# [Problem description]
Reproduce, exactly and only, the lines of the data that follows from the one containing "Screen dimensions: 800x673" down to the one containing "This screenshot has width=640, height=1143.", without pictures.

# [Task material]

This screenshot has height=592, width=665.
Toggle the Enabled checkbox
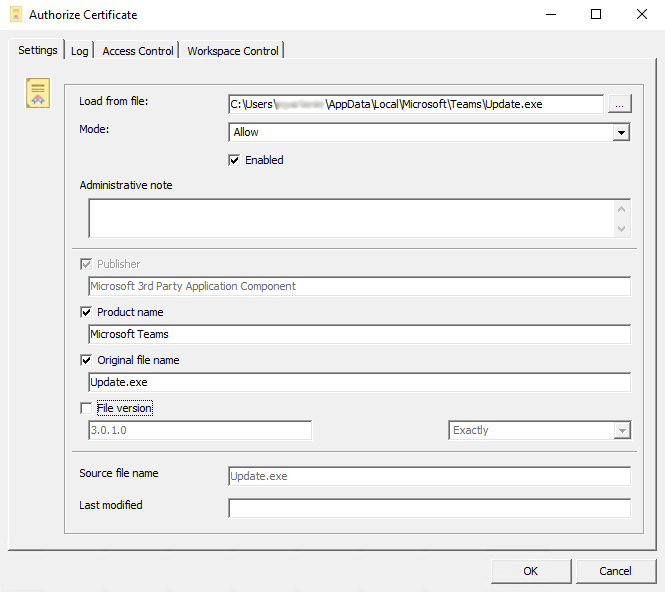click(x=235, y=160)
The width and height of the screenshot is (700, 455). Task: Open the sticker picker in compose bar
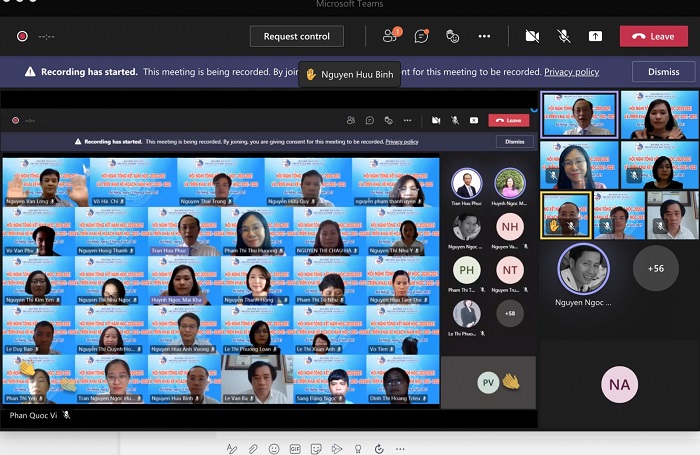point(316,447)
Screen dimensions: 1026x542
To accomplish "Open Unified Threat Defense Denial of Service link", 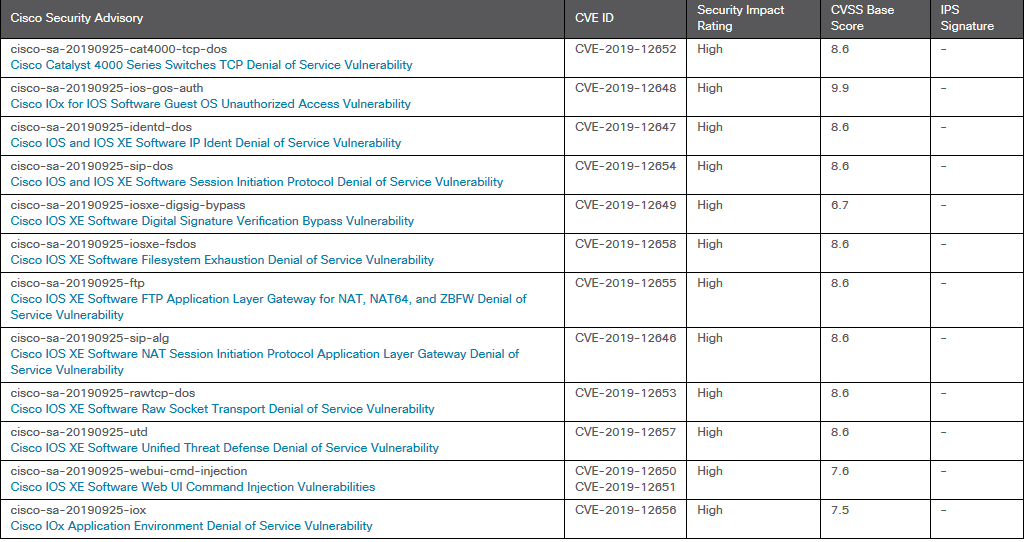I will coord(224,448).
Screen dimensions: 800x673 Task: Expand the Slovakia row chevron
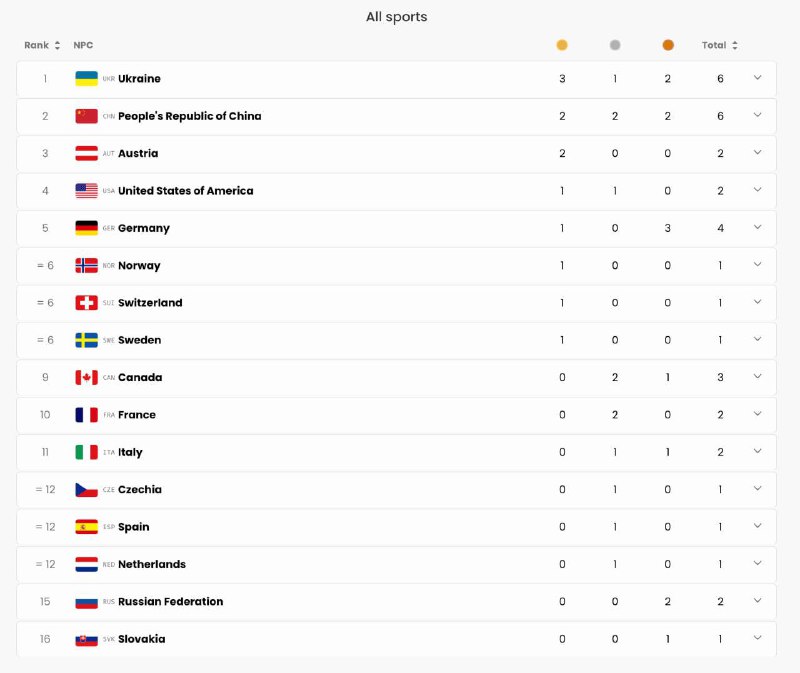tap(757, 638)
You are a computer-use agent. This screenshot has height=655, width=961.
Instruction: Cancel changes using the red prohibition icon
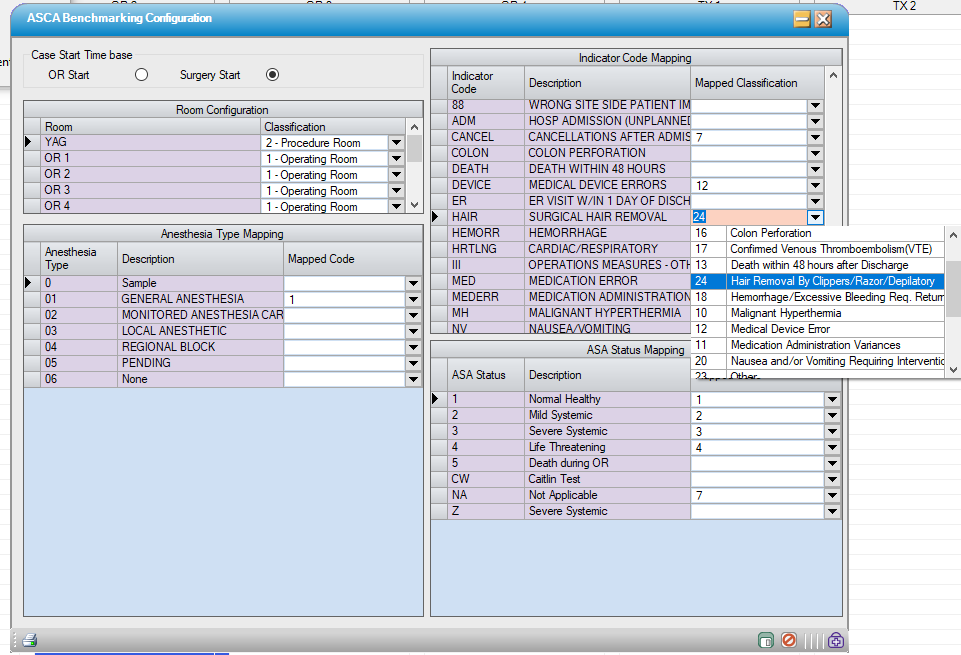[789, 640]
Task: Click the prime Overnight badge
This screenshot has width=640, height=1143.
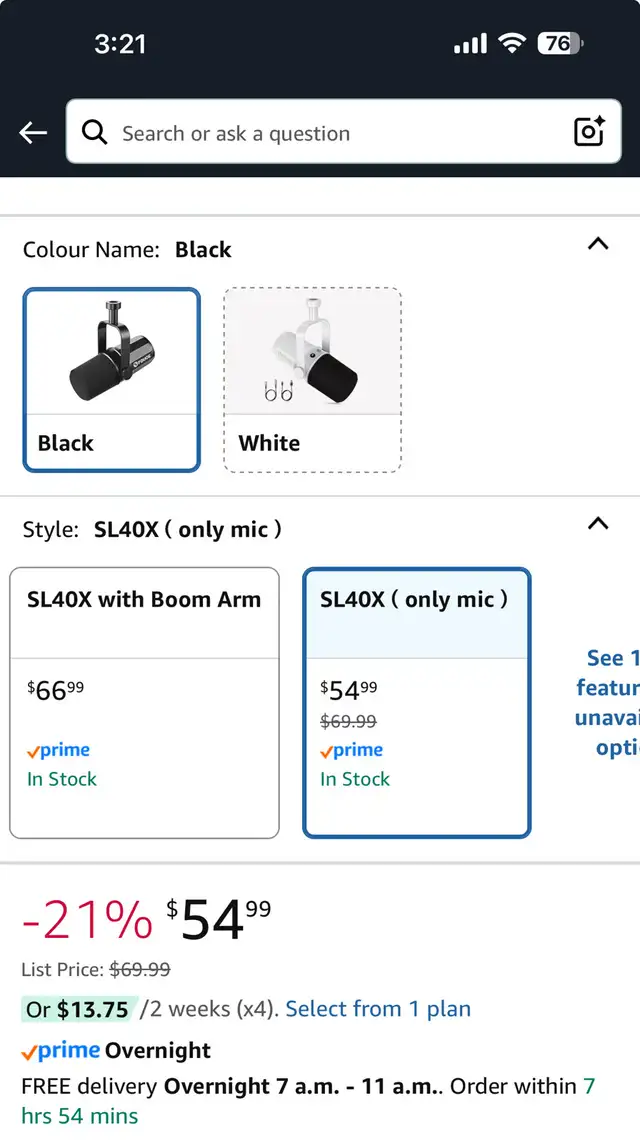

--

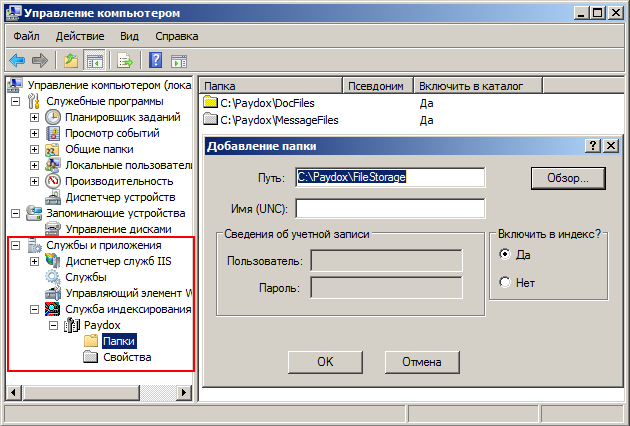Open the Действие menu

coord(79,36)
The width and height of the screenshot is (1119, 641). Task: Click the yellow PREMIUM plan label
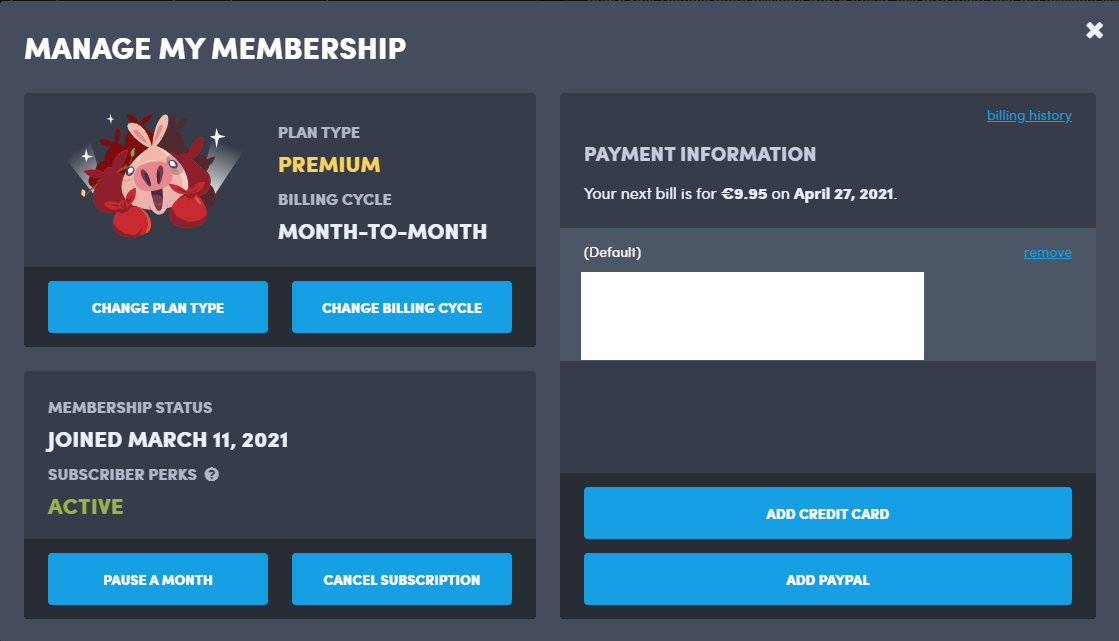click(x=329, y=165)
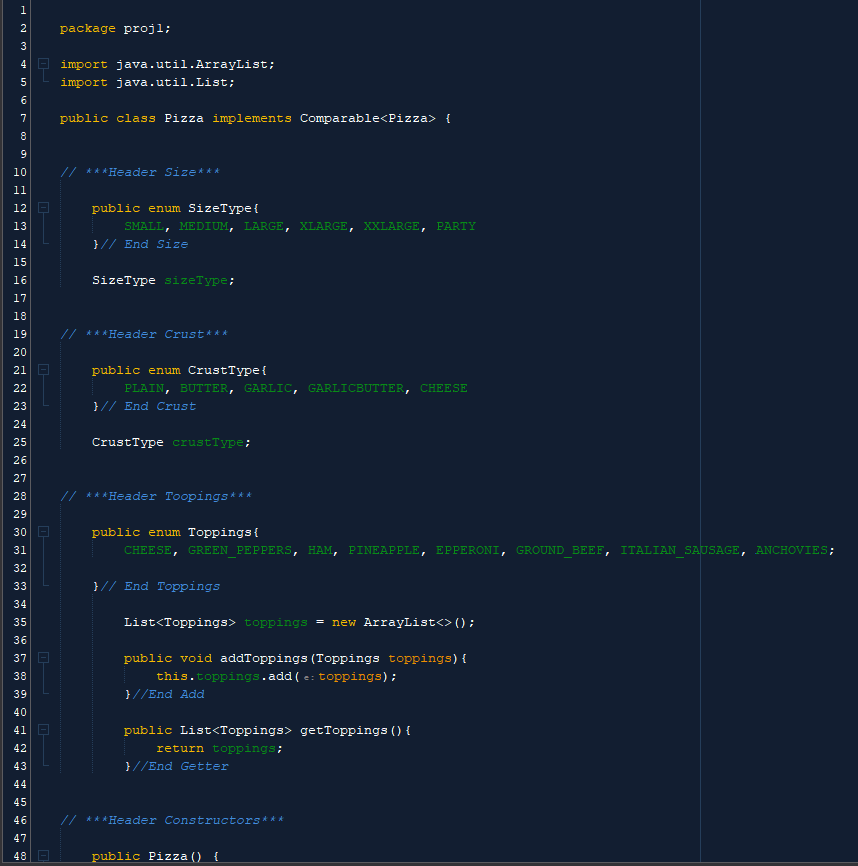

# [The completed task]
Screen dimensions: 800x673 Task: Expand the Slovakia row chevron
tap(757, 638)
You are a computer-use agent. This screenshot has height=655, width=961.
Instruction: Cancel changes using the red prohibition icon
[789, 640]
Task: Click the prime Overnight badge
This screenshot has width=640, height=1143.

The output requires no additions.